■ **HOW TO COMPLETE THIS TASK**
Please reproduce the entries below exactly, omitting any images they contain.

[[ RECORDS SHOWN open ]]

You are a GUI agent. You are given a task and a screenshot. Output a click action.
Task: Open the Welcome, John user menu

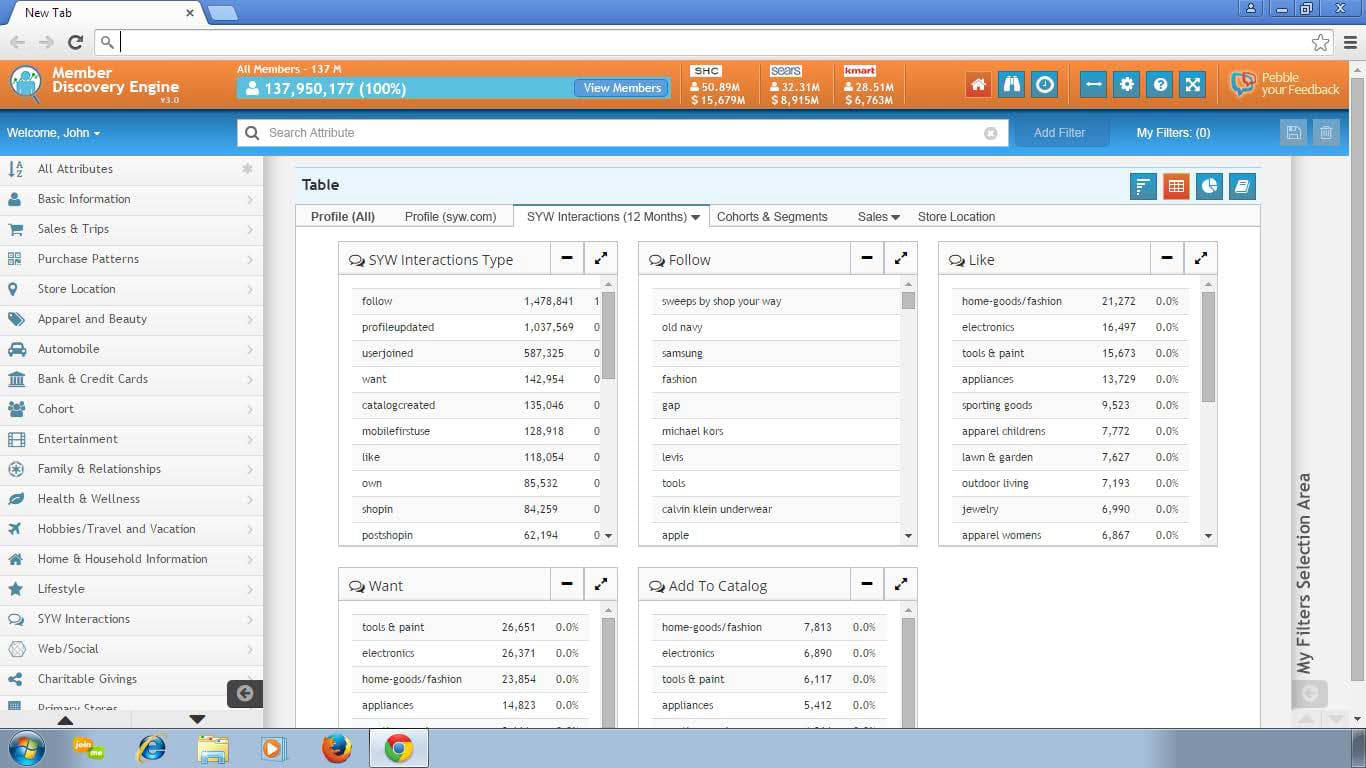click(x=53, y=133)
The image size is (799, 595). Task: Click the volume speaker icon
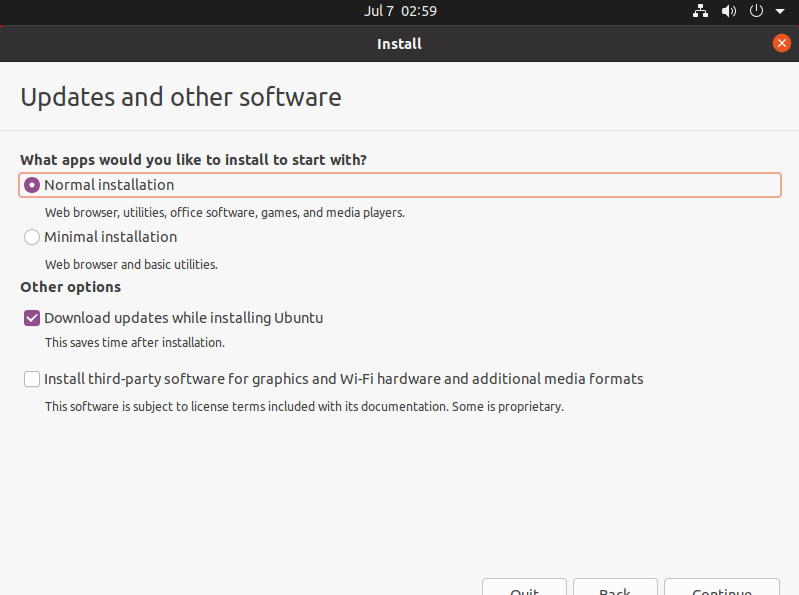tap(729, 11)
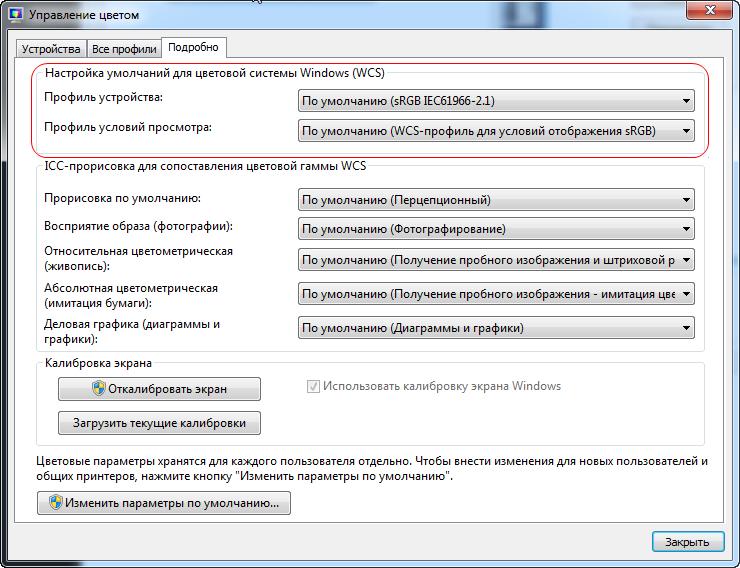
Task: Open the Абсолютная цветометрическая combo box
Action: click(496, 293)
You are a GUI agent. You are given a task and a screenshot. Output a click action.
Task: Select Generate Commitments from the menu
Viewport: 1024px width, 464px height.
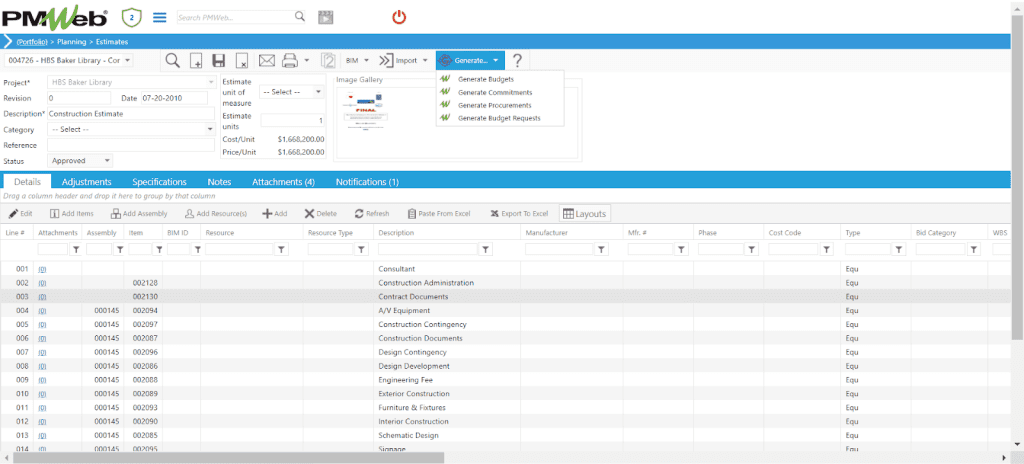click(x=494, y=92)
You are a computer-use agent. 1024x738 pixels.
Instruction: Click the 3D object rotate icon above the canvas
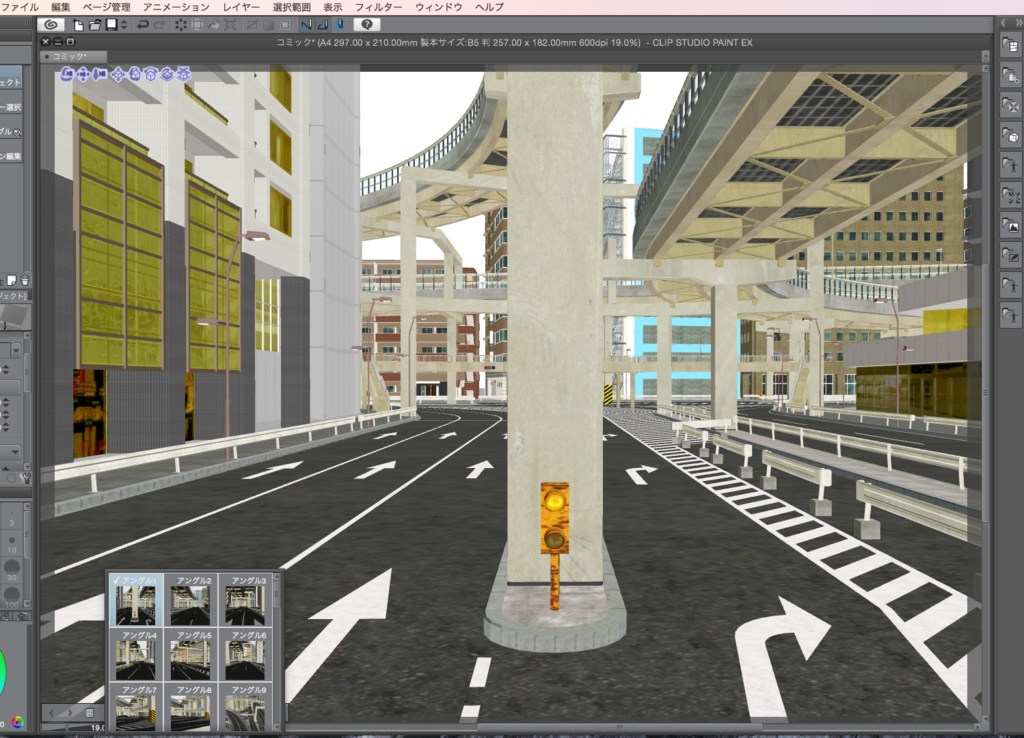pos(136,75)
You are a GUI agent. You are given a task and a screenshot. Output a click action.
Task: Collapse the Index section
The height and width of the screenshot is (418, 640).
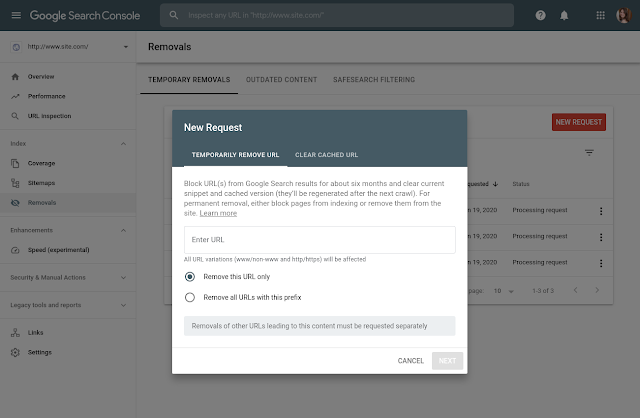tap(123, 144)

[[ RECORDS SHOWN closed ]]

■ **SOLUTION TO THIS PROBLEM**
You are a GUI agent. You are given a task and a screenshot. Output a click action.
Task: Open the Welcome, John user menu

click(x=53, y=133)
The image size is (799, 595). Task: Click the volume speaker icon
tap(729, 11)
Task: Open the Абсолютная цветометрическая combo box
Action: click(496, 293)
You are a GUI agent. You are given a task and a screenshot. Output a click action.
Task: Select Generate Commitments from the menu
Viewport: 1024px width, 464px height.
click(x=494, y=92)
You are a computer-use agent. 1024x738 pixels.
Instruction: Click the 3D object rotate icon above the canvas
pos(136,75)
You are a GUI agent. You are given a task and a screenshot. Output a click action.
Task: Collapse the Index section
The height and width of the screenshot is (418, 640).
tap(123, 144)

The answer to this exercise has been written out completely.